··· SELECTED EXTRACT

The opinion of the court was delivered by: Hon. Tanya Walton Pratt, Judge United States District Court
ORDER ON MOTION TO DISMISS
This matter is before the Court on Plaintiff Rituraj Singh Panwar's ("Mr. Panwar") Motion to Dismiss RN Staff Inc.'s ("RN Staff") Counterclaim (Dkt. 49). RN Staff's counterclaim alleges that Mr. Panwar's Amended Complaint constitutes an abuse of process because the allegations were for the purpose of circumventing the administrative process required by the Immigration and Nationality Act ("INA"). (Dkt. 44). For the reasons stated below, Mr. Panwar's motion to dismiss RN Staff's counterclaim (Dkt. 49) is GRANTED.
Mr. Panwar, on behalf of himself and all others similarly situated, filed this lawsuit against RN Staff and other defendants for breach of contract, violations of the Racketeer Influenced and Corrupt Organizations Act ("RICO"), violations of the Trafficking Victims Protection Act ("TVPA"), violations of Indiana statutory wage law and common law claims. (Dkt. 1). After being terminated from his employment, following the filing of this lawsuit, Mr. Panwar filed an Amended Complaint, adding a claim under the Fair Labor Standards Practices Act's ("FLSA") anti-retaliation provision. (Dkt. 16).
Mr. Panwar is a citizen of India who worked for RN Staff under an H-1B visa, which enables corporations in the United States to hire foreign skilled labor. Mr. Panwar alleges that the defendants were involved in a scheme to defraud H-1B employees of wages that the federal government requires defendants to pay under the H-1B visa program. Rather than bringing his claims under the INA, Mr. Panwar alleges breach of contract and violations of wage statutes, RICO and the TVPA.

······
··· STORED DATA

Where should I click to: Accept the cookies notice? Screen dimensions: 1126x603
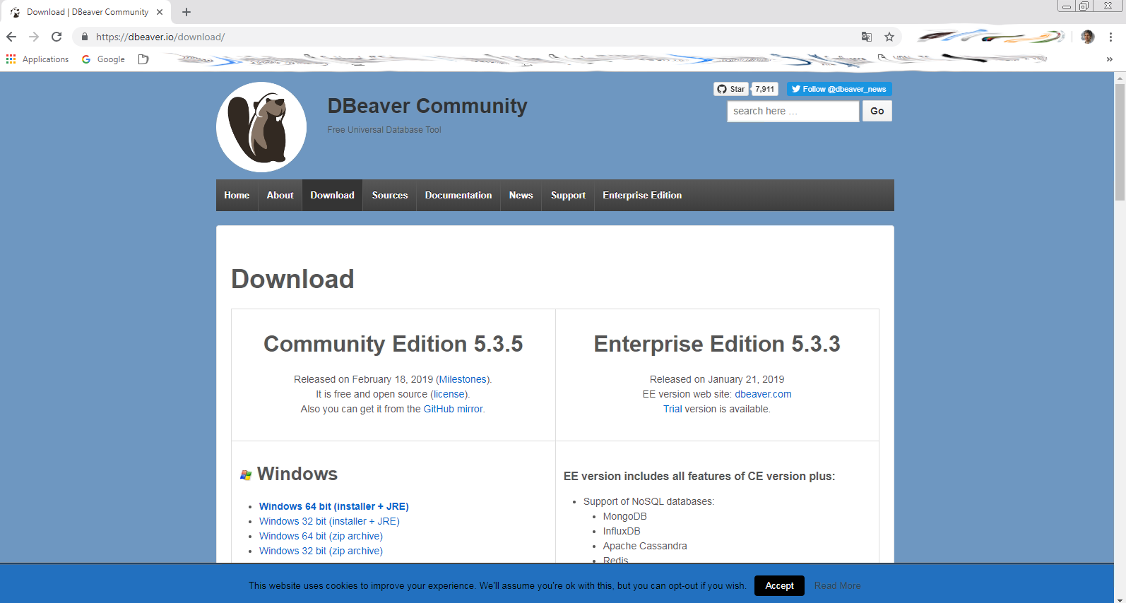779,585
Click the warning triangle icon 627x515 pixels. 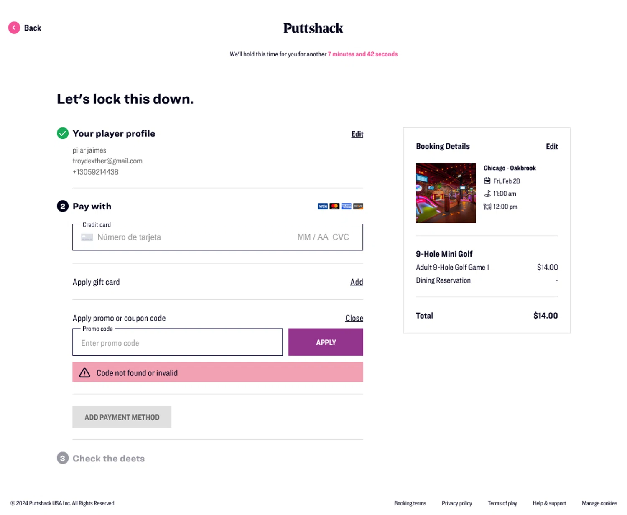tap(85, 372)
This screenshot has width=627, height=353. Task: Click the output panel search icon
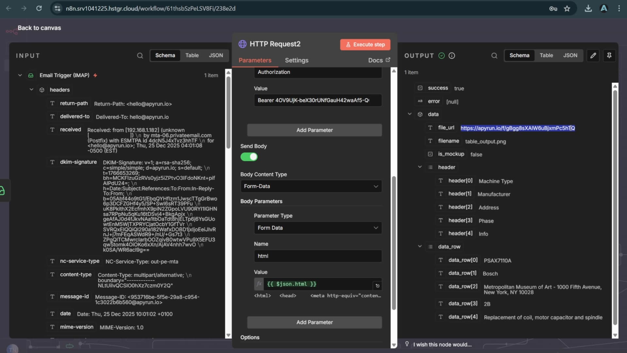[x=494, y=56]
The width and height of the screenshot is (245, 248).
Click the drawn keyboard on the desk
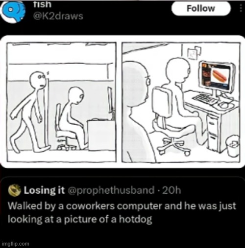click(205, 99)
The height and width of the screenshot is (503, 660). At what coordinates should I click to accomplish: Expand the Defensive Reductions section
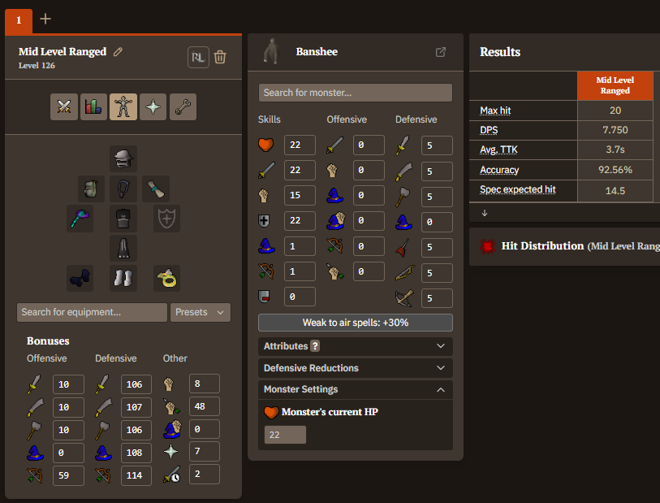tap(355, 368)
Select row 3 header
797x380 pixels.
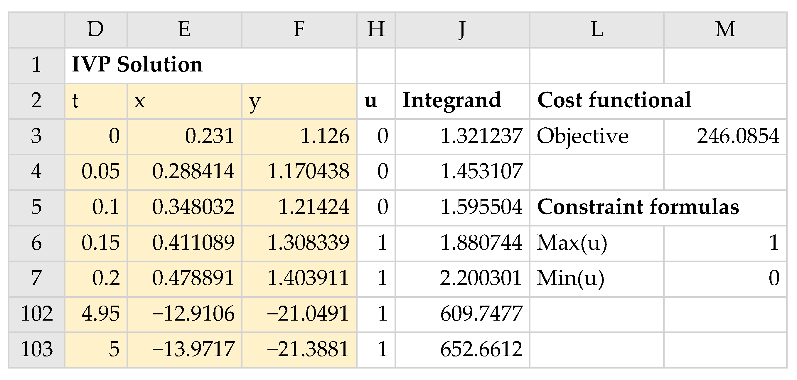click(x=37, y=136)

······

* **GIVEN EXERCISE**: Retype the passage of the court order starting with "Mr. Panwar, on" and going on through "provision. (Dkt. 16).".

* **FINISHED ANSWER**:
Mr. Panwar, on behalf of himself and all others similarly situated, filed this lawsuit against RN Staff and other defendants for breach of contract, violations of the Racketeer Influenced and Corrupt Organizations Act ("RICO"), violations of the Trafficking Victims Protection Act ("TVPA"), violations of Indiana statutory wage law and common law claims. (Dkt. 1). After being terminated from his employment, following the filing of this lawsuit, Mr. Panwar filed an Amended Complaint, adding a claim under the Fair Labor Standards Practices Act's ("FLSA") anti-retaliation provision. (Dkt. 16).